The Board, including the Independent Trustees, unanimously recommends that shareholders of the Funds vote in favor of Proposal Two. Detailed information about each of the Nominees is provided below.
For Proposal Two, you are being asked to elect, as a slate of nominees, each of the six current Trustees of the Trust, as well as one new Independent Trustee. The Proposal arises from legal requirements that apply to mutual funds, such as the Funds. Specifically, the 1940 Act permits vacancies on a mutual fund’s board to be filled by appointment of a trustee (without a shareholder vote) only if, immediately after such appointment, at least two-thirds of the mutual fund’s board of trustees have been elected by shareholders. The Board currently consists of six Trustees, four of whom (Messrs. Ferris, Lux and Walters and Ms. Haber) were elected by GIAC, the initial shareholder of the Trust, at the Trust’s inception. Each of Messrs. Ferris, Lux and Walters and Ms. Haber is an Independent Trustee.
The current Independent Trustees voted to recommend that shareholders of the Trust elect James D. McDonald as a new Independent Trustee of the Trust to fill a vacancy due to the resignation of Lisa K. Polsky effective December 31, 2022, and also to elect (or re-elect, as applicable) the current six Trustees of the Trust.
At this time the Board is unable to appoint Mr. McDonald to fill the current vacancy on the Board for an Independent Trustee because immediately after such appointment, less than two-thirds of the Trustees would have been elected by shareholders.

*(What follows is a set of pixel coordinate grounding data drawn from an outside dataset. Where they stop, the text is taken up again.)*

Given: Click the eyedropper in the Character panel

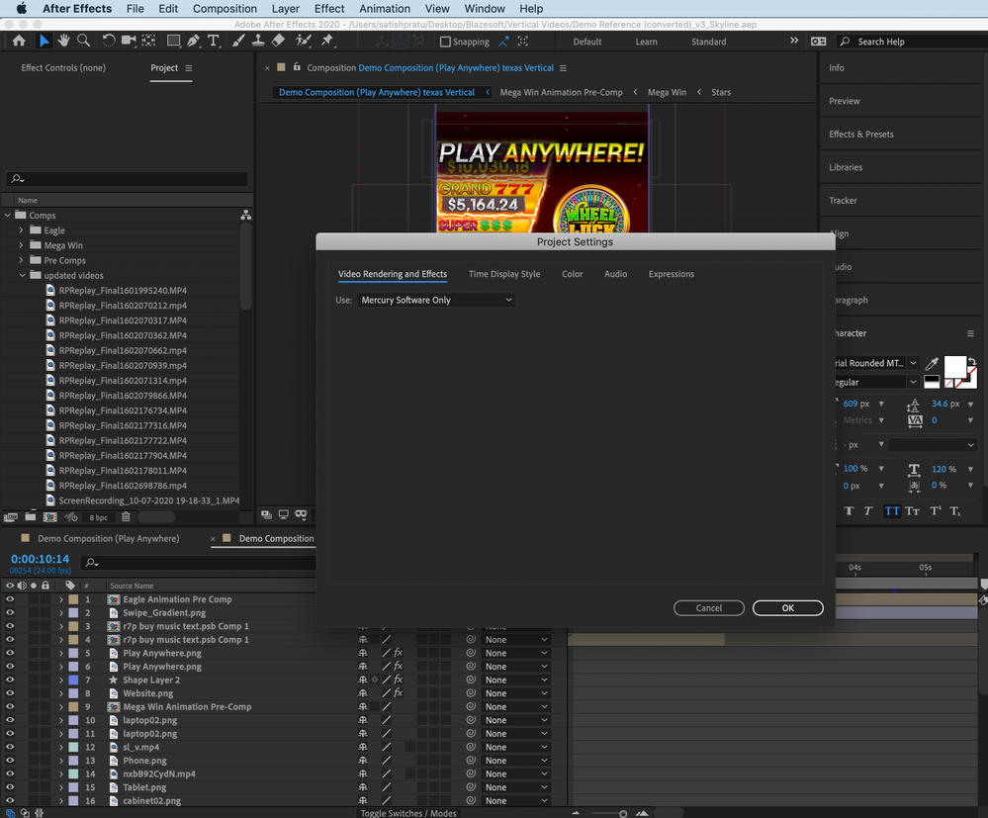Looking at the screenshot, I should [931, 364].
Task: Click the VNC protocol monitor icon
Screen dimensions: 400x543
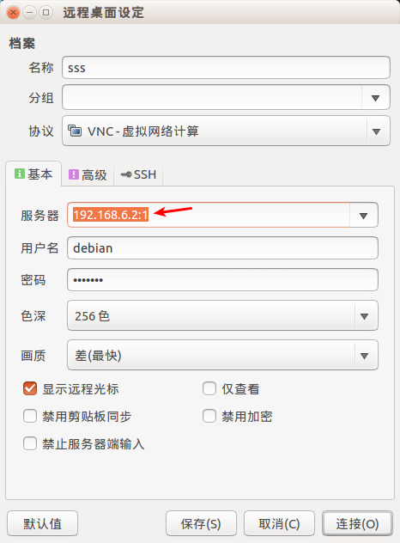Action: tap(75, 131)
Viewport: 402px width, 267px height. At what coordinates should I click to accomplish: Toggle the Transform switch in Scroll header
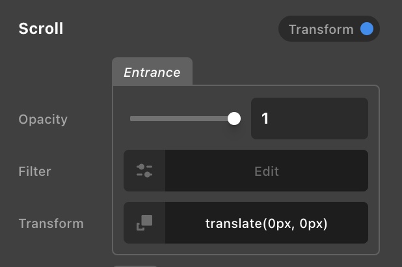[328, 29]
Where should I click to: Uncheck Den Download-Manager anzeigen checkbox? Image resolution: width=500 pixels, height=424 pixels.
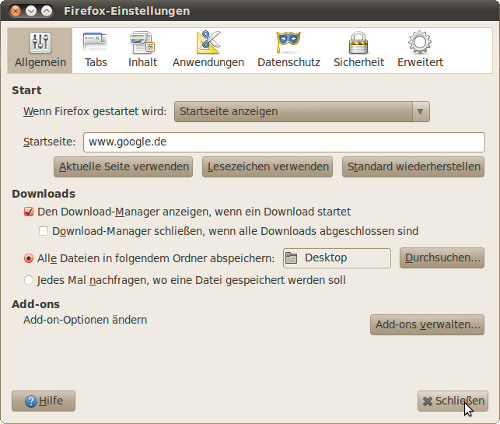pyautogui.click(x=29, y=212)
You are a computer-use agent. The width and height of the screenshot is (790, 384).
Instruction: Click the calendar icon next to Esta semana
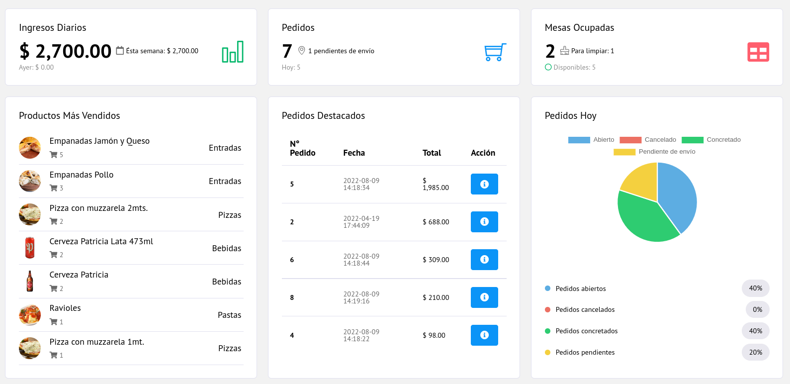tap(120, 51)
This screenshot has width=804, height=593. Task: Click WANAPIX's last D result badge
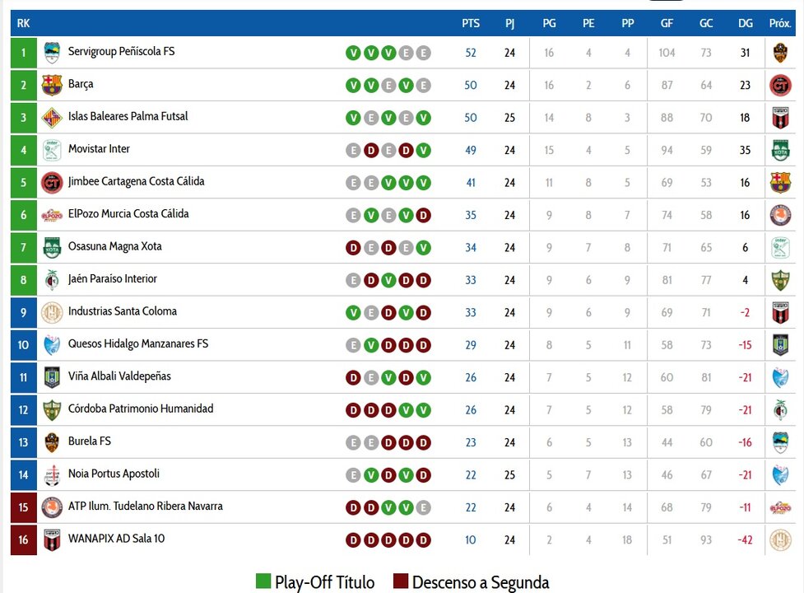point(423,540)
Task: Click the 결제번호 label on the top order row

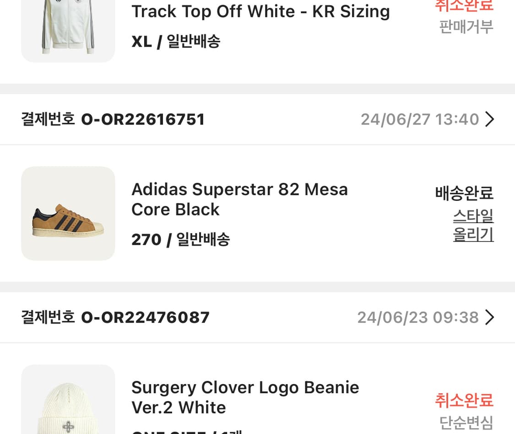Action: pos(48,119)
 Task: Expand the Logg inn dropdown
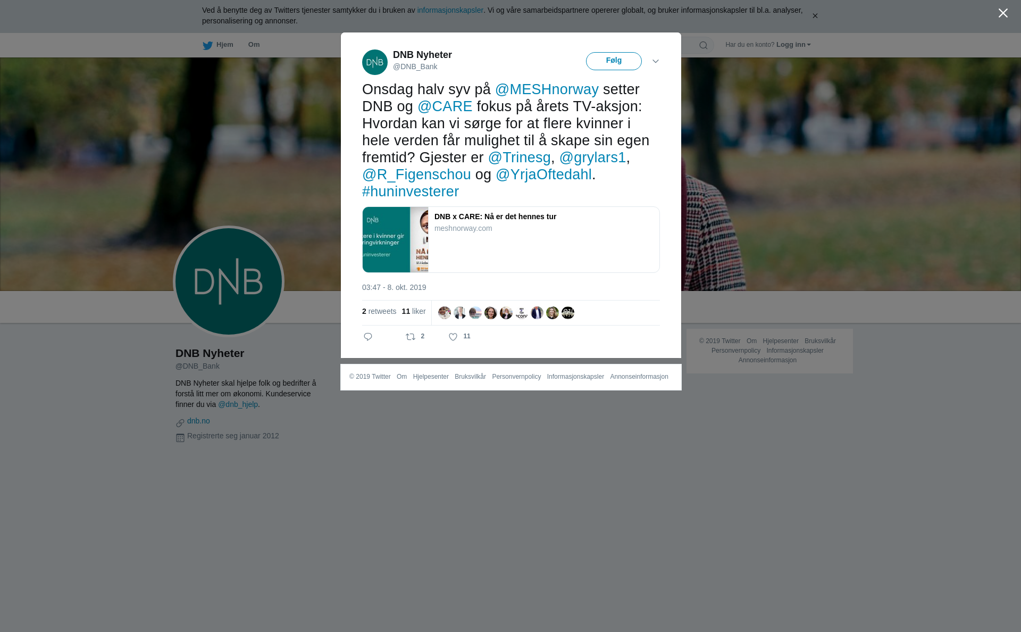click(793, 45)
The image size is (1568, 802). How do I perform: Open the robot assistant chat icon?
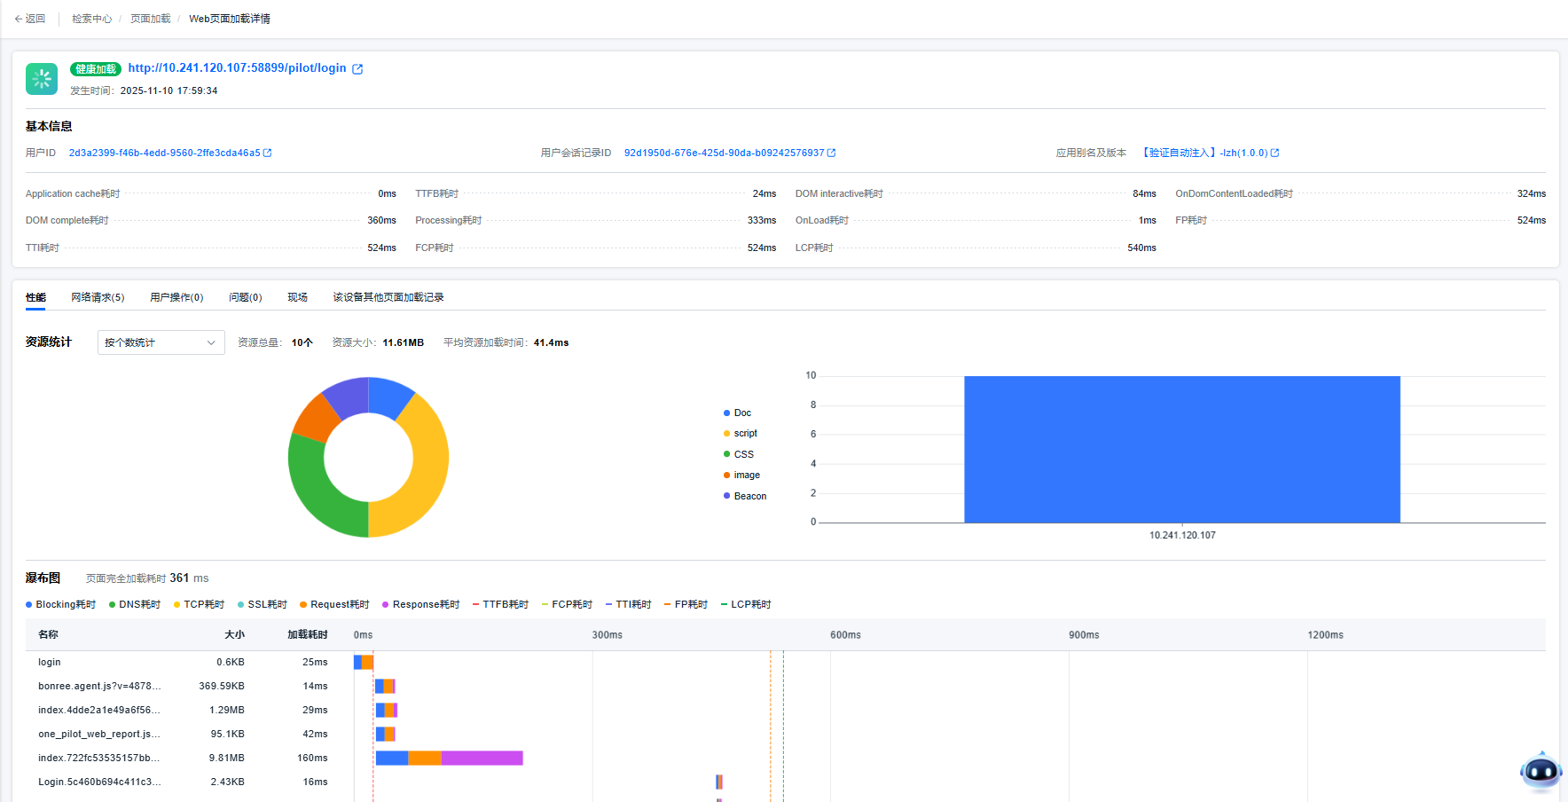[1541, 771]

Therefore, shareholder approval is required before Mr. McDonald can be added to fill the current vacancy on the Board.
Although not required by applicable law or the Trust’s governing documents, the Board, for reasons of efficiency and to attempt to reduce future costs and expenses of the Funds, has determined that it is in the best interests of the Funds to seek the election by shareholders of all six current Trustees, in addition to Mr. McDonald. If Mr. McDonald and all of the six current Trustees are elected, following the Special Meeting, all seven Trustees of the Trust will have been elected by shareholders. This will permit the Board to fill several future vacancies on the Board without having to incur the costly expense of a proxy solicitation.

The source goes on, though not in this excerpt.